月曜の朝早く校長は小学校へ出勤した。応接室の側の一間を自分の室と定めて、毎朝授業の始まる前には、必ず其処に閉籠(とぢこも)るのが癖。それは一日の事務の準備(したく)をする為でもあつたが、又一つには職員等(たち)の不平と煙草の臭気(にほひ)とを避ける為で。丁度其朝は丑松も久し振の出勤。校長は丑松に逢つて、忌服中のことを尋ねたり、話したりして、軈てまた例の室に閉籠つた。
この室の戸を叩(たゝ)くものが有る。其音で、直に校長は勝野文平といふことを知つた。いつも斯ういふ風にして、校長は斯(こ)の鍾愛(きにいり)の教員から、さま/″\の秘密な報告を聞くのである。男教員の述懐、女教員の蔭口、其他時間割と月給とに関する五月蠅(うるさい)ほどの嫉(ねた)みと争ひとは、是処(こゝ)に居て手に取るやうに解るのである。其朝も亦、何か新しい注進を齎(もたら)して来たのであらう、斯う思ひ乍ら、校長は文平を室の内へ導いたのであつた。
いつの間にか二人は丑松の噂(うはさ)を始めた。
『勝野君。』と校長は声を低くして、『君は今、妙なことを言つたね――何か瀬川君のことに就いて新しい事実を発見したとか言つたね。』
『はあ。』と文平は微笑(ほゝゑ)んで見せる。
『どうも君の話は解りにくゝて困るよ。何時でも遠廻しに匂はせてばかり居るから。』
『だつて、校長先生、人の一生の名誉に関(かゝ)はるやうなことを、左様(さう)迂濶(うくわつ)には喋舌(しやべ)れないぢや有ませんか。』
『ホウ、一生の名誉に?』
『まあ、私の聞いたのが事実だとして、其が斯の町へ知れ渡つたら、恐らく瀬川君は学校に居られなくなるでせうよ。学校に居られないばかりぢや無い、あるひは社会から放逐されて、二度と世に立つことが出来なくなるかも知れません。』
『へえ――学校にも居られなくなる、社会からも放逐される、と言へば君、非常なことだ。それでは宛然(まるで)死刑を宣告されるも同じだ。』
『先(ま)づ左様(さう)言つたやうなものでせうよ。尤も、私が直接(ぢか)に突留めたといふ訳でも無いのですが、種々(いろ/\)なことを綜(あつ)めて考へて見ますと――ふふ。』
『ふゝぢや解らないねえ。奈何(どん)な新しい事実か、まあ話して聞かせて呉れ給へ。』
『しかし、校長先生、私から其様(そん)な話が出たといふことになりますと、すこし私も迷惑します。』
『何故(なぜ)?』
『何故ツて、左様ぢや有ませんか。私が取つて代りたい為に、其様なことを言ひ触らしたと思はれても厭ですから――毛頭私は其様な野心が無いんですから――なにも瀬川君を中傷する為に、御話するのでは無いんですから。』
『解つてますよ、其様なことは。誰が君、其様なことを言ふもんですか。其様な心配が要るもんですか。君だつても他の人から聞いたことなんでせう――それ、見たまへ。』
文平が思はせ振な様子をして、何か意味ありげに微笑めば微笑むほど、余計に校長は聞かずに居られなくなつた。
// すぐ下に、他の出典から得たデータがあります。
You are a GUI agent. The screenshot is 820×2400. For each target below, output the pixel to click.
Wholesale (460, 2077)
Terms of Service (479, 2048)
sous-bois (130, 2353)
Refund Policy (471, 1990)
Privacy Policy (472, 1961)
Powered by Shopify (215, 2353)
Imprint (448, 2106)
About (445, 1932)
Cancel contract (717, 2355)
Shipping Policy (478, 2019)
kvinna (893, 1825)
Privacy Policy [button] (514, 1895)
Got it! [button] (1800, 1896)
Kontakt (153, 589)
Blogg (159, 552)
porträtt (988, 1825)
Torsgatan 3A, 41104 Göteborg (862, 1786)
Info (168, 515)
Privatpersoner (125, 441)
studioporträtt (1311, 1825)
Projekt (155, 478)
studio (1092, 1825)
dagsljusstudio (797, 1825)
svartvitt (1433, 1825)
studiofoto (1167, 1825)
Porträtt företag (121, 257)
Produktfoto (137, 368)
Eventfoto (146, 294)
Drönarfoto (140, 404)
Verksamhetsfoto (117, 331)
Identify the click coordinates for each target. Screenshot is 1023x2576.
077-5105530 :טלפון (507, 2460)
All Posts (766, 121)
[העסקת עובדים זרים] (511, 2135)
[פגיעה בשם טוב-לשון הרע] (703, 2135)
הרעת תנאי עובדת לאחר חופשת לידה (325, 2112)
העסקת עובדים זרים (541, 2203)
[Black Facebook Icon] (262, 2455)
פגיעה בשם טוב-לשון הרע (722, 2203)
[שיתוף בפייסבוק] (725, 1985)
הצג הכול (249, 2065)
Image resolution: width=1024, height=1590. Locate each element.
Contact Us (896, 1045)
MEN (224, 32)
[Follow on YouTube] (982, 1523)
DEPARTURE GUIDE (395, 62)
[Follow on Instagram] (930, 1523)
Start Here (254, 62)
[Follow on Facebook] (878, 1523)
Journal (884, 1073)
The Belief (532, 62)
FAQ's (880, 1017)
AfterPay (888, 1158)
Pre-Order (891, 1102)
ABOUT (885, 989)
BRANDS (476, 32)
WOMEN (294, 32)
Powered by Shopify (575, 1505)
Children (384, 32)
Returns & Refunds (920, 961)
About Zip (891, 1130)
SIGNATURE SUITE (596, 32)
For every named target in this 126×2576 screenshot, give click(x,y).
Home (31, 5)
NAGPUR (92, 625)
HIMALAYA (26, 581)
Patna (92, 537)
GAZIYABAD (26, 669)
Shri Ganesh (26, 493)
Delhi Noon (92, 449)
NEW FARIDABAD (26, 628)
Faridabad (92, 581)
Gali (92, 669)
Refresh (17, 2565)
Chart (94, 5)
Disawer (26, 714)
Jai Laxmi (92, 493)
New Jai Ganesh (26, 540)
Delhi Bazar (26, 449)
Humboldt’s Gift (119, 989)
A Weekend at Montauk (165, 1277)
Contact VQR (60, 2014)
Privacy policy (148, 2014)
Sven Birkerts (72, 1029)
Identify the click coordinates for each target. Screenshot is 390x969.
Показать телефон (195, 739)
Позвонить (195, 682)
『では、勝野君、斯ういふことにしたら可(いゝ)でせう。我輩は其話を君から聞かない分にして置いたら可(いゝ)でせう。さ、誰も居ませんから、話して聞かせて呉れ給へ。』
斯う言つて、校長は一寸文平に耳を貸した。文平が口を寄せて、何か私語(さゝや)いて聞かせた時は、見る/\校長も顔色を変へて了(しま)つた。急に戸を叩く音がする。ついと文平は校長の側を離れて窓の方へ行つた。戸を開けて入つて来たのは丑松で、入るや否や思はず一歩(ひとあし)逡巡(あとずさり)した。
『何を話して居たのだらう、斯(こ)の二人は。』と丑松は猜疑深(うたぐりぶか)い目付をして、二人の様子を怪まずには居られなかつたのである。
『校長先生、』と丑松は何気なく尋ねて見た。『どうでせう、今日はすこし遅く始めましたら。』
『左様(さやう)――生徒は未(ま)だ集りませんか。』と校長は懐中時計を取出して眺める。
『どうも思ふやうに集りません。何を言つても、是雪ですから。』
『しかし、最早(もう)時間は来ました。生徒の集る、集らないは兎(と)に角(かく)、規則といふものが第一です。何卒(どうぞ)小使に左様言つて、鈴を鳴らさせて下さい。』